WRITTEN TASKS -
1. In the post on gaslighting, who first introduced the writer to the term "Gaslighting"?
2. The post on gaslighting says gaslighting also happens in non-romantic relationships. List the specific people it names as possible sources.
3. Continue the post on gaslighting from the point where it stops.

DOCUMENT SEGMENT -
((

According to Wikipedia, Gaslighting “is a form of intimidation or psychological abuse in which false information is presented to the victim, making them doubt their own memory and perception.” It is one of the most damaging forms of emotional abuse because it can be so difficult to detect due to its (sometimes) subtlety.
My dear friend Jaymee Goh first introduced me to the term “Gaslighting,” and I’ve been fascinated with it ever since. It explains why phrases like “settle down” or “calm down” have the absolute opposite effect on me. It’s reminds me of past relationships, romantic, platonic and familial, dating back to the way my father spoke to my mother 37 years ago.
“You always want to talk.”
“You’re just being too sensitive.”
“You’re looking at it all wrong.”
Even more malicious is the wo/man who tells their spouse/SO they’re imagining things to cover up an affair. But Gaslighting also occurs in other non-romantic relationships, too. It can happen from a boss at work. Your doctor. Your friend. Anyone who uses these subtle manipulation techniques to make you think you’re crazy or doubt yourself. Narcissists excel at gaslighting, but one doesn’t have to be a narcissist to use it.
“Gaslighting is an insidious form of emotional abuse and manipulation that is difficult to recognize and even harder to break free from. That’s because it plays into one of our worst fears – of being abandoned – and many of our deepest needs: to be understood, appreciated, and loved. The abuser is usually a very insecure person. He has a need to put others down in an attempt to make himself feel better. He must be seen as right at all times.” (The Gaslight Effect)*
The following information was gathered from the amazing website Think Like A Black Belt which “teaches physical, mental, and emotional self defense against unsafe people.”
Signs of Gaslighting:
- You feel sabotaged but can’t explain it.

))

RAW DATA -
((

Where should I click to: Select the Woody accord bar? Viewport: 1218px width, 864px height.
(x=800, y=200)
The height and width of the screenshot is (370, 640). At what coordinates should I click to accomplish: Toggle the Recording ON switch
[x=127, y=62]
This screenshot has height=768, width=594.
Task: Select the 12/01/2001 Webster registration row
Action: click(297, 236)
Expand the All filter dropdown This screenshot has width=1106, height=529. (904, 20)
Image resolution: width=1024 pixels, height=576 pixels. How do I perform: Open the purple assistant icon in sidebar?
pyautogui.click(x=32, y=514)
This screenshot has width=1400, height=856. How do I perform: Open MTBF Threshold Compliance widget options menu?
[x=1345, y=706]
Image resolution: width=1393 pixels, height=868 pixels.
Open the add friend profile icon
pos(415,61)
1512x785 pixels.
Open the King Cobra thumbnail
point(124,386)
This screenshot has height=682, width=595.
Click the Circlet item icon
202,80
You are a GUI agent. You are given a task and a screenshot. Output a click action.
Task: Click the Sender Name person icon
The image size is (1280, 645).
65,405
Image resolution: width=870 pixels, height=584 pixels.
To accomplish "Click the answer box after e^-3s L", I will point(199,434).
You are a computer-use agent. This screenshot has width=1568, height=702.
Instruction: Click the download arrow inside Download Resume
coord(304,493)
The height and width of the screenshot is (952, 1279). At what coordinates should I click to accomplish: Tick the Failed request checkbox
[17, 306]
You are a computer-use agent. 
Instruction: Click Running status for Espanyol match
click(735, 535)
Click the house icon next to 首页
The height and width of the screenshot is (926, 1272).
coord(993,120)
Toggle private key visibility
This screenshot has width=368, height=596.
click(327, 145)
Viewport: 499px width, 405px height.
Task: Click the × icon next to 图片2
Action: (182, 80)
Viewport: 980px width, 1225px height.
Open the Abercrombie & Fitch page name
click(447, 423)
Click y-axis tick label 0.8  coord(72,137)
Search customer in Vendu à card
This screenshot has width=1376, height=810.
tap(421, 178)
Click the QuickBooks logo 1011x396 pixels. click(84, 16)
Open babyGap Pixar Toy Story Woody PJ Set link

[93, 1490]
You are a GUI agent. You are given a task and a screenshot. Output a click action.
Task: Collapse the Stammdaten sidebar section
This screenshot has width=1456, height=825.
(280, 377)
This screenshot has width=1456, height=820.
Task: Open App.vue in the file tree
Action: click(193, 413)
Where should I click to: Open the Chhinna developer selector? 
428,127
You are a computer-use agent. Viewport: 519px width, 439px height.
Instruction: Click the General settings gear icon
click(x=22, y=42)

))

EXPECTED RESPONSES -
1. The writer's dear friend Jaymee Goh.

2. A boss at work, your doctor, and your friend.

3.
- You’re the one “needing” to apologize.
- You second guess yourself and feel a lot of draining confusion.
- You constantly feel like you have to prove yourself.
- You shoulder a lot of the blame in the relationship.
- Guilt follows you no matter what you do.
- It’s often implied you are inconsiderate, disrespectful, or too sensitive.
- You often defer to the other person’s take on a situation or matter.
- Life feels out of whack, but you can’t pinpoint the cause.
- As you think back, you remember being more carefree and confident.
- Lying seems easier to avoid drama or explanations.
- You feel you can’t defend yourself verbally or emotionally anymore.
- You find yourself accepting weird or bad behavior in the other person as normal.
- Confrontation with the other person has them offering a reasonable explanations and making you feel bad for questioning them.
“Message to Women from a Man: You Are Not ‘Crazy’”
~ by omgrey on December 7, 2011.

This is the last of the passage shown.